The result of all this, besides being a little wearying, is that the book strikes a curious balance between profundity and informality, with Bregman torn between the roles of philosopher and life coach. This uncertainty is reflected in the way that the book veers between different audiences. Although the first half seems aimed at the general educated reader, the second takes a tour through the ‘smart thinking’ section of the bookshop, with chapters for businesspeople, teachers, and politicians. The end of the book is strangest of all, where Bregman offers ten rules to live by, including such stunners as ‘don’t be ashamed to do good’ and ‘be realistic’.
In any case, even if Bregman’s thesis is granted, it is questionable what follows from it. He writes with an engaging positivity, even sub-titling the work ‘a hopeful history’, as though the discovery that humans are unmalicious means that our current situation is better than we think. But it is highly questionable whether this follows. Many of the pressing crises facing humanity are not the result of malice, at least primarily, but of negligence, carelessness, lack of self-restraint, and particularly an inability to weight the immediate and most eye-catching effects of our actions against ones which are widely dispersed in space and time and aggregate with the effects of other actions by ourselves and other people. Indeed, one of the many awful things about global warming and worldwide environmental collapse—the defining crises of our time, in case anybody needed reminding—is that well-intentioned people who either mourn the destruction they see around them or at least have no positive desire to contribute to it in fact contribute to it every day. They save money in banks which invest in petrochemical companies, vote for political parties which have little intention of passing or enforcing sufficiently strong environmental legislation, eat foods which are harmful to the planet, contribute to un-accommodatable population growth, buy products from irresponsible companies, and consume fossil fuels by heating their homes, driving, and flying. To be reminded that such people are cooperative, sociable, and nice may perhaps make one a little more sanguine about the possibility that humanity will mitigate some of the effects of the unfolding disaster (and reassurance on this point is surely welcome), but it hardly gets to the heart of things.
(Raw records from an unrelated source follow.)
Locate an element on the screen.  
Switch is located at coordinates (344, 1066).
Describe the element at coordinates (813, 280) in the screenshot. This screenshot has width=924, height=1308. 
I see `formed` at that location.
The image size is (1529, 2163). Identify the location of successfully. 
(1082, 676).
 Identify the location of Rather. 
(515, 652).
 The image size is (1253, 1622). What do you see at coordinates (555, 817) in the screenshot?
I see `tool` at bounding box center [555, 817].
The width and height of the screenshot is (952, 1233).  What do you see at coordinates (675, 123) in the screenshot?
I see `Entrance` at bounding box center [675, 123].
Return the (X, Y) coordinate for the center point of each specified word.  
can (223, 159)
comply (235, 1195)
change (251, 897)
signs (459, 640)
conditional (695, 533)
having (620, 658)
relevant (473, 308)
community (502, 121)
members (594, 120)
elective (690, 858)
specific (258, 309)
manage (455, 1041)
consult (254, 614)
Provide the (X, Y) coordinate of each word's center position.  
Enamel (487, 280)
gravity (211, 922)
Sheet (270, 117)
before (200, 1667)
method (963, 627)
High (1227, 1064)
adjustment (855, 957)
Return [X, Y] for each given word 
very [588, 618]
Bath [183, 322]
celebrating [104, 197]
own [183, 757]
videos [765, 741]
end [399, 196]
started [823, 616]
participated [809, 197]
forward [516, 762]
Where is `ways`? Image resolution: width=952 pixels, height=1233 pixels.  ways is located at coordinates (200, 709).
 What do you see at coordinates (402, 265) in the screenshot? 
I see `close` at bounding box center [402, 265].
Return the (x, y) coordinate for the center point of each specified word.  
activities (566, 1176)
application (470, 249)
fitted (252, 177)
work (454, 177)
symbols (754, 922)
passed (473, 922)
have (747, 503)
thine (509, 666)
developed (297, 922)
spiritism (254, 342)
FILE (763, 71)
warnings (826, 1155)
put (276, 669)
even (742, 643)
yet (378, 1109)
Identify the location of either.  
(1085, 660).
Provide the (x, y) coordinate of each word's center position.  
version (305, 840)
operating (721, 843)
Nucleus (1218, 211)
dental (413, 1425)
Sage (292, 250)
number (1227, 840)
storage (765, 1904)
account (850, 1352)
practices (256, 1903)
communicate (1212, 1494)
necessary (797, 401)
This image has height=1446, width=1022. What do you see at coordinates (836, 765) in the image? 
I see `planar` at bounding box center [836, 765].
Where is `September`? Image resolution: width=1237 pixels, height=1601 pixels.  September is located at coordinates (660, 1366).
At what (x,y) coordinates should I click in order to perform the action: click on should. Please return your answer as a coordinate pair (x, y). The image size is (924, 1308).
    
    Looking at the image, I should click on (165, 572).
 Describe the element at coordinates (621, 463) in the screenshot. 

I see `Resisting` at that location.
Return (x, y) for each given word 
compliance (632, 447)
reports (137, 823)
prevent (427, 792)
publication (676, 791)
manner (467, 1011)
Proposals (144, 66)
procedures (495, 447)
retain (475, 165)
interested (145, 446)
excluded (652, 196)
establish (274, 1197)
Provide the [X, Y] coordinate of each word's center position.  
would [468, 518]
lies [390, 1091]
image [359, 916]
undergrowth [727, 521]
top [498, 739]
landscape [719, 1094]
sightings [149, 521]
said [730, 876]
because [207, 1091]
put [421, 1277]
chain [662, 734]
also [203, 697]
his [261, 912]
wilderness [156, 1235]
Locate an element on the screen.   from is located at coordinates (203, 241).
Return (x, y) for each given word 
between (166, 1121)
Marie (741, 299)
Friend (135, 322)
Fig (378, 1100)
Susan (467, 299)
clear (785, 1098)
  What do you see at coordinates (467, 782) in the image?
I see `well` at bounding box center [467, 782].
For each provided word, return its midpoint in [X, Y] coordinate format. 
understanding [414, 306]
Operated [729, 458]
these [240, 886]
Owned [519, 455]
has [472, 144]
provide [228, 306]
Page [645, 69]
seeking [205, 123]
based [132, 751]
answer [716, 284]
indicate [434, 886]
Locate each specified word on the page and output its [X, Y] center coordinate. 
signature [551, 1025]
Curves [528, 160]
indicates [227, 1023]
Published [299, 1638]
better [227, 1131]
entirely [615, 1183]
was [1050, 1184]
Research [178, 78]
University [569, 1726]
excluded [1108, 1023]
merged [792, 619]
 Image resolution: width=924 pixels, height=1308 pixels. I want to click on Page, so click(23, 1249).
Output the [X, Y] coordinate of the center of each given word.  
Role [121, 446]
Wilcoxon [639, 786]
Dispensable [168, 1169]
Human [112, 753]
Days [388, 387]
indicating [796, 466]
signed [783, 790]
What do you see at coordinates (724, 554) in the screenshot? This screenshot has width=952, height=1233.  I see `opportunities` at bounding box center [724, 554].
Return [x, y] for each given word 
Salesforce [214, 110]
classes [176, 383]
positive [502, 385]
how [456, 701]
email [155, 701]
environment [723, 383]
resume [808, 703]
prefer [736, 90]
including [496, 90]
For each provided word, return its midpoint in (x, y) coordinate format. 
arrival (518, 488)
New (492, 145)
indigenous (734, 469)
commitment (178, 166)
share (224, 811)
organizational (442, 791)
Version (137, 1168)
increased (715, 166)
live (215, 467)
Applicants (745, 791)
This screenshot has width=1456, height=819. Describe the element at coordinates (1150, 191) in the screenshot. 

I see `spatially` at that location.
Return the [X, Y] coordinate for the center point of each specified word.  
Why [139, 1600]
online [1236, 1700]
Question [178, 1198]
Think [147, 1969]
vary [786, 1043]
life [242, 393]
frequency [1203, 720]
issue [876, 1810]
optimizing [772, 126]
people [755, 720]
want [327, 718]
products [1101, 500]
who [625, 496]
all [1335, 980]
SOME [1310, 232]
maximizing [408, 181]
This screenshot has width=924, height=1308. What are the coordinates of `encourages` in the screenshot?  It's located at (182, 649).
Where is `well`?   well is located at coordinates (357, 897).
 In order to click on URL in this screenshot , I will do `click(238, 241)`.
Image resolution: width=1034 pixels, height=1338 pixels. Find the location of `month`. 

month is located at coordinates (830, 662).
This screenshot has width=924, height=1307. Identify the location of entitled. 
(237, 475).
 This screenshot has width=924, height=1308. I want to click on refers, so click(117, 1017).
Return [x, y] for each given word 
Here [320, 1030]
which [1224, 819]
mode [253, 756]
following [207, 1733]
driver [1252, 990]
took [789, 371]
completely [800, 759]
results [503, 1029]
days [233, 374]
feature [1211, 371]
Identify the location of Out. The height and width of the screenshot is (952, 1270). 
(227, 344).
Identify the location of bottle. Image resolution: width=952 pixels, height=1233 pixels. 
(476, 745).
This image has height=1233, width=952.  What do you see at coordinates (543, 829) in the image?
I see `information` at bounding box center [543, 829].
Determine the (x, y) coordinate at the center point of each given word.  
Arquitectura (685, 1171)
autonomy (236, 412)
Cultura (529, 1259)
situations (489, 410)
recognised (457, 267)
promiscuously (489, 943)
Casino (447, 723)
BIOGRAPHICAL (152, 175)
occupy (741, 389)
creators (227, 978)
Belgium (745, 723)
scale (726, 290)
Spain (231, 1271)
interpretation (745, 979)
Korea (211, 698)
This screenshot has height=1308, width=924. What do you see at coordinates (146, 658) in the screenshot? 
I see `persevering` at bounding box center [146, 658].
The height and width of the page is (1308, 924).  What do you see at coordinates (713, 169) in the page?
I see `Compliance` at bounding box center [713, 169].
So, what would you think of that original, easy, general, correct, evidenced, and consequential idea and that weighty but chattily-written book about it? Hopefully, you would be sceptical. Bregman is not the only writer at the minute who thinks that he can infer from the whole course of human history what humans are really like and draw practical conclusions from this. But it should be remembered just how ambitious this is. It is based, among other things, on high estimates of the objectivity of historical knowledge, the size of the available evidence relative to the scope of the subject, the possibility of aggregating the findings of localised studies, and the possibility of pooling evidence drawn from different areas of research. Its conclusions are also of dubious relevance, since whoever acts in response to them will inevitably be acting in a particular context, where some, or perhaps even all, of the long-term trends identified may not be in evidence and others only weakly so. Humankind has much to recommend it—among other things, many thought-provoking case studies and a laudable and well-intentioned aim—but it is not a view from a mountaintop of the whole terrain of the human past.
Gabriel Roberts  teaches English at a secondary school in London. He is a former editor-in-chief of the Oxonian Review.